Antique Japanese Woodblock Print by Gountei Sadahide – “Ryūsei no Zusetsu” (Illustrated Meteor Diagram), c. 1850s. Museum mount.
Antique Japanese Woodblock Print by Gountei Sadahide – “Ryūsei no Zusetsu” (Illustrated Meteor Diagram), c. 1850s- Mounted museum catalog piece
This 19th-century woodblock print, titled “Ryūsei no Zusetsu” (Illustrated Explanation of Meteors), was created by Gountei Sadahide (1808 – 1879), a celebrated artist of the Utagawa school known for merging art and science during Japan’s late Edo period.
The composition portrays shooting stars among swirling clouds, accompanied by vertical script describing celestial phenomena according to mid-19th-century Japanese astronomy.

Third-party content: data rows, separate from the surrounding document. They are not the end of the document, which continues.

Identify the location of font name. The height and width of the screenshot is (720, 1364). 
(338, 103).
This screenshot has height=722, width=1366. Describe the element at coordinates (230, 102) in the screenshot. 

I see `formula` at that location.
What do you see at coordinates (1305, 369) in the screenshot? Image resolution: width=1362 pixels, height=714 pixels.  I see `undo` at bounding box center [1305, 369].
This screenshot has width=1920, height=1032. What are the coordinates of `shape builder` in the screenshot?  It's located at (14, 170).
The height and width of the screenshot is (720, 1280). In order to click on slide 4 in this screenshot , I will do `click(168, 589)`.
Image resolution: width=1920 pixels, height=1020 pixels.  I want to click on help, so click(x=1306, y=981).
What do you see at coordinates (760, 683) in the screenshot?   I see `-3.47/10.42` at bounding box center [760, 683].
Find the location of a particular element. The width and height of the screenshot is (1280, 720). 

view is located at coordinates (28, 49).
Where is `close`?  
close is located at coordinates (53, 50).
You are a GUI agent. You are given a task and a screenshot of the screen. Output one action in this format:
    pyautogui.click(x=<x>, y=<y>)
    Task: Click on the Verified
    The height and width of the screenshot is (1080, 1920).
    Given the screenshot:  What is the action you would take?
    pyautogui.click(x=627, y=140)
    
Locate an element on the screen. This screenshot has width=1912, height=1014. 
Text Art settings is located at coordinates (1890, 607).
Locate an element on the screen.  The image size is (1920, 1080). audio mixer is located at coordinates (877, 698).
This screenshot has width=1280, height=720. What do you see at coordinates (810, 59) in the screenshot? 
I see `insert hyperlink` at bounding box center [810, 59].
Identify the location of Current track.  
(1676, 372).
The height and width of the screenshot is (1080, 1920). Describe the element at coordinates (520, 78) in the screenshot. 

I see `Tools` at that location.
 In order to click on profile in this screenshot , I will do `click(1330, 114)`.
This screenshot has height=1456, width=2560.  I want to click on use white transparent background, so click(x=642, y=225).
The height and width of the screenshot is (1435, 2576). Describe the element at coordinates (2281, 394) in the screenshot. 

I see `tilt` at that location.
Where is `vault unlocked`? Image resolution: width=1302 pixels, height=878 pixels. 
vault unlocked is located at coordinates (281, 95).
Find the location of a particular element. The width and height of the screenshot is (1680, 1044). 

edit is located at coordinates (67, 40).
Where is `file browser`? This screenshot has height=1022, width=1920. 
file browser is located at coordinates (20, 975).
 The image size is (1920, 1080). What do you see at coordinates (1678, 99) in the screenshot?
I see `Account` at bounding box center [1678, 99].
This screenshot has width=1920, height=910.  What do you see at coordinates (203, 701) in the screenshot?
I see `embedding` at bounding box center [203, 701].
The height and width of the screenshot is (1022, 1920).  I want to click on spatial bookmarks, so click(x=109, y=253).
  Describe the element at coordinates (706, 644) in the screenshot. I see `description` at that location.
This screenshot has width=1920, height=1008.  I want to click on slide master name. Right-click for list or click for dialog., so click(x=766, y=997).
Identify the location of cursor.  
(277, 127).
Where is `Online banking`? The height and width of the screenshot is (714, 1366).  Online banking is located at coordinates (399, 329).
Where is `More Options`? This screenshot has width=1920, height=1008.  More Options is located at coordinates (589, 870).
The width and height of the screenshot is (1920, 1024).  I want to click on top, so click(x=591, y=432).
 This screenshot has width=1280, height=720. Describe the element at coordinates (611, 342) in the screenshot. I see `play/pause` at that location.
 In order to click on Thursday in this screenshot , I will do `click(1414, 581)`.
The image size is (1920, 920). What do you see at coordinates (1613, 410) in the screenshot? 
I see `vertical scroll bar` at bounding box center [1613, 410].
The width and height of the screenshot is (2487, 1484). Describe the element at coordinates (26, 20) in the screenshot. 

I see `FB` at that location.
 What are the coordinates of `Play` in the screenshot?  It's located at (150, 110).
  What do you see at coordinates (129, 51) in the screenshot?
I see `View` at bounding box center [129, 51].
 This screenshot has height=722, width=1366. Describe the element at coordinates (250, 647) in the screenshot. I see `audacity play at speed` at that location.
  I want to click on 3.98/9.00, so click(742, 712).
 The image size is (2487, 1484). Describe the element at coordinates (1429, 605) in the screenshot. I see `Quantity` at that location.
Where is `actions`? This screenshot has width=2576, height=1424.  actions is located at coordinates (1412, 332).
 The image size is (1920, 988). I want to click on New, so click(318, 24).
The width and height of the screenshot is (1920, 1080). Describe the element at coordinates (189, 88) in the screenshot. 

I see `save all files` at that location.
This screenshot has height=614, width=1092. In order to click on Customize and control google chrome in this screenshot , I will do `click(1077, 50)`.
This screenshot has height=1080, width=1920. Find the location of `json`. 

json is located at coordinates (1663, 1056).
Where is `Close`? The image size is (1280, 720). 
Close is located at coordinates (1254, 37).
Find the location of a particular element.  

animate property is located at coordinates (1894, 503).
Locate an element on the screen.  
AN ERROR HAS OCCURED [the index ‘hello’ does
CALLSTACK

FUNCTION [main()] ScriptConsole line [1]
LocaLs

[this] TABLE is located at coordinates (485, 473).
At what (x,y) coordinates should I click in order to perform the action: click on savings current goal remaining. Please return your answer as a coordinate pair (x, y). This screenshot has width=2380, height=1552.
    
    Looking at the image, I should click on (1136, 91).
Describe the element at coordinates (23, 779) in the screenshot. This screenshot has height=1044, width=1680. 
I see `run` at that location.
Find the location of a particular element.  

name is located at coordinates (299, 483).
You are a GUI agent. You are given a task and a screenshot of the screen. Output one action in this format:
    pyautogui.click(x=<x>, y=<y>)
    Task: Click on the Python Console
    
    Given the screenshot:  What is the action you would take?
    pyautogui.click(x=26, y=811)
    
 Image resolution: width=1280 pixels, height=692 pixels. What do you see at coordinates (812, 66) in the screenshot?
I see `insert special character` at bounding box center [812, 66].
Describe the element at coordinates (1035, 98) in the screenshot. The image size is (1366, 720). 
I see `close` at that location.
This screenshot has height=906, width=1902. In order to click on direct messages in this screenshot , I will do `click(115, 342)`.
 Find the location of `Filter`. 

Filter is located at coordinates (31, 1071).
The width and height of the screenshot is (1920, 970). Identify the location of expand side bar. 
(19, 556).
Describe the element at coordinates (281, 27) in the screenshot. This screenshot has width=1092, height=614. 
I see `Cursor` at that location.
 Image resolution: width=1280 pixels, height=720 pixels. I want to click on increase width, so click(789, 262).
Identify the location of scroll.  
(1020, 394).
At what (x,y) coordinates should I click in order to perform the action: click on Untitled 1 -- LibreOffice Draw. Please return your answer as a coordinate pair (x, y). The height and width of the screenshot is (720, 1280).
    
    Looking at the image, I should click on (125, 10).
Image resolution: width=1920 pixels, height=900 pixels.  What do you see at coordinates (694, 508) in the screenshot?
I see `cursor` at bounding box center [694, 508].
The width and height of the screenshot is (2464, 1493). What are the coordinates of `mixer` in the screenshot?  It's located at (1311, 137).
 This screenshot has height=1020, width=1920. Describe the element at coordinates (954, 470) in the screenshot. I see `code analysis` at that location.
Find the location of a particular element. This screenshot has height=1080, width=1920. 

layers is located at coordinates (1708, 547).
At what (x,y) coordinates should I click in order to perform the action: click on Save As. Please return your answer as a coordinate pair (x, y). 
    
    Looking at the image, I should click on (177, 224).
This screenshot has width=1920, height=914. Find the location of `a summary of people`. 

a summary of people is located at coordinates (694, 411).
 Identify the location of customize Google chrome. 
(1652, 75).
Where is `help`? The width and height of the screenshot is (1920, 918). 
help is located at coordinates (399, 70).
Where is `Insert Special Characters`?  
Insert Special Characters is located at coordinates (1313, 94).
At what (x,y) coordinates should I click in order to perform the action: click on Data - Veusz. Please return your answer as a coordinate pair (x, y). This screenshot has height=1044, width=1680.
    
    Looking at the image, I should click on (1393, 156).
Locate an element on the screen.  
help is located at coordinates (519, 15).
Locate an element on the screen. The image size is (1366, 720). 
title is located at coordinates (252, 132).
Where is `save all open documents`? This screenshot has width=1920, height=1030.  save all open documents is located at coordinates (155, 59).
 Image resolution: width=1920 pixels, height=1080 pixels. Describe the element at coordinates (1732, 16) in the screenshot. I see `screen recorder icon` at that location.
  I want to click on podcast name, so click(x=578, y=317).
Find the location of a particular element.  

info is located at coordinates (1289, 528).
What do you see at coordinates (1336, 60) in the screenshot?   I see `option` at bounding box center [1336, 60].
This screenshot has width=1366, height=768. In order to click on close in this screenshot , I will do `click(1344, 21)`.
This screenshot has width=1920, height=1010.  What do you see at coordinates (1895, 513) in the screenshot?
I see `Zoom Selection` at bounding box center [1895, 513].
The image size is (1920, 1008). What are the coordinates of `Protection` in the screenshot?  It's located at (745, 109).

Printed in black ink from finely carved cherrywood blocks, this page once formed part of a larger educational compendium or illustrated chronicle.
Sadahide’s works capture a pivotal moment when Japan began integrating Western knowledge with traditional aesthetics. This is a compelling artifact for collectors of ukiyo-e, science illustration, and Edo-era culture.
At upper right the heading reads:
流星の図説 (Ryūsei no Zusetsu) — “Illustrated Explanation of Meteors.”
The wood-engraved diagram above shows multiple shooting stars (流星, ryūsei) streaking through cloud bands.
Beneath are explanatory notes written in kanbun (classical Chinese-style Japanese), describing what meteors are believed to be, their appearance, and their seasonal or omen-related significance.
This is part of a didactic astronomical series — one of the “popular science” or “chronicle” prints that circulated in late-Edo Japan when Western astronomy was becoming fashionable. Such sheets were often bound into illustrated almanacs or encyclopedic sets.
Artist: Sadahide Gountei (歌川貞秀, also Utagawa Sadahide)
Pupil of Utagawa Kunisada
Active: ca. 1820s – 1870s
Renowned for maps, foreign-influence prints (yokohama-e), and educational woodcuts illustrating geography, astronomy, and customs.
Exhibited at the 1867 Paris Exposition Universelle — among the first Japanese artists seen by Western audiences.